Webuye, previously named Broderick Falls, is an industrial town in Bungoma County, Kenya.  Located on the main road to Uganda, the town is home to the Pan African Paper Mills, the largest paper factory in the region, as well as a number of heavy-chemical and sugar manufacturers.  The area is heavily populated and is used mainly for subsistence agriculture.  The area around Webuye is home to the Bukusu and Tachoni tribes.  The town has an urban population of 19,600 (1999 census) and 22,507 in total according to the GeoNames geographical database.

Villages near Webuye include Lugulu, Milo, Maraka and Misikhu. Webuye is home to the Broderick Falls of Nzoia River. In Maraka, there exists the famed "mfunje" suspension bridge which consists of rickety timber strips joined together with some metal wires, precariously dangling across River Nzoia. It attracts a considerable number of both local and foreign tourists who enjoy the thrill of crossing the river on the shaky locally-made bridge.

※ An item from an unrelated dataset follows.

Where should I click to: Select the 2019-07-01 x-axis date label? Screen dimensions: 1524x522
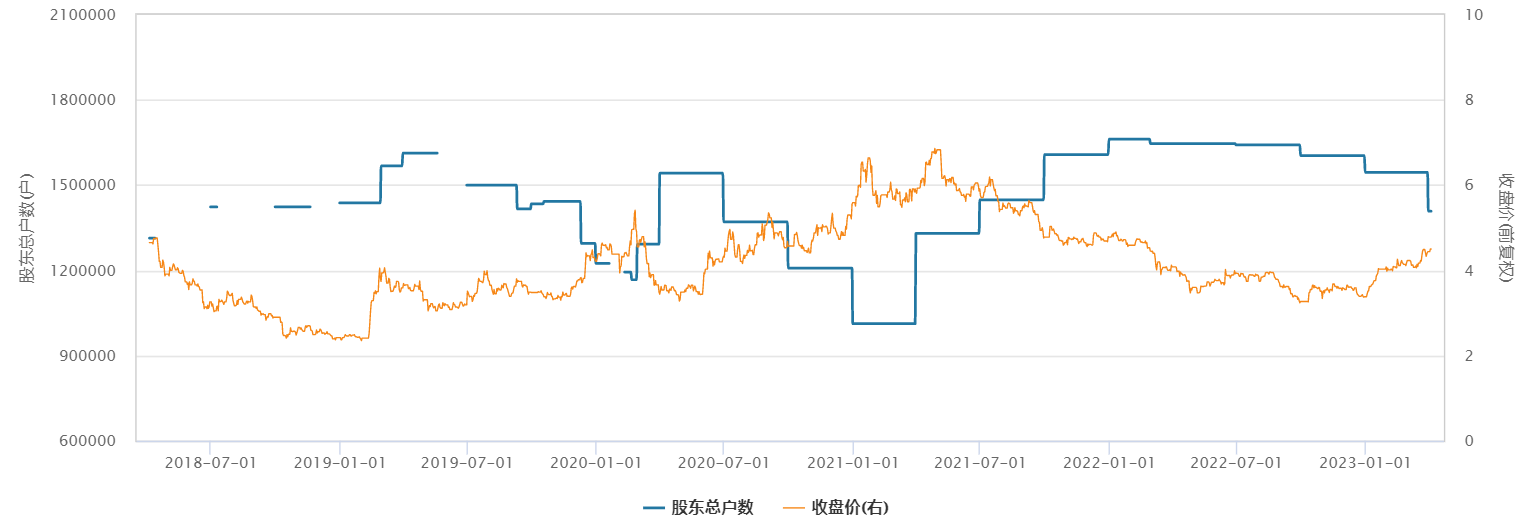tap(467, 462)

Webuye has in the recent past also seen the establishment of some important education centres, including a constituent college campus of the Masinde Muliro University of Science and Technology, and a Kenya Medical Training college Campus.

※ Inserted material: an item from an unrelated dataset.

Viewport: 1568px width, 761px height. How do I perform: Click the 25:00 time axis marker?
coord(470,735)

Webuye hosts Webuye Refferal Hospital that is a leading medical facility in the County 

The town's economy was hit hard by the dwindling fortunes of Pan African Paper Mills, which was closed down in 2008.  Efforts have been put in place by successive regimes since then to reopen the paper mill, but without success.
The nearest tourist attraction is the Nabuyole waterfalls on River Nzoia. The falls are seven kilometres from Webuye and provide a cool breeze to tourists.

Naming
In the pre-independence times, Webuye was known as Broderick Falls, after the first white man to visit the nearby Nabuyole falls on River Nzoia.  Today, it's named after a cobbler who repaired shoes for railway workers.

Railways
The town is located on the main railway from Mombasa to Uganda. The area around the town is inhabited by both the Bukusu and the Tachoni.

Statistics
 Webuye has a tropical climate, and the land around it is used mainly for subsistence agriculture.  Its latitude is 0.6166667° and longitude is 34.7666667° and elevation is .  Average annual temperature is 24 °C / 75.2 °F.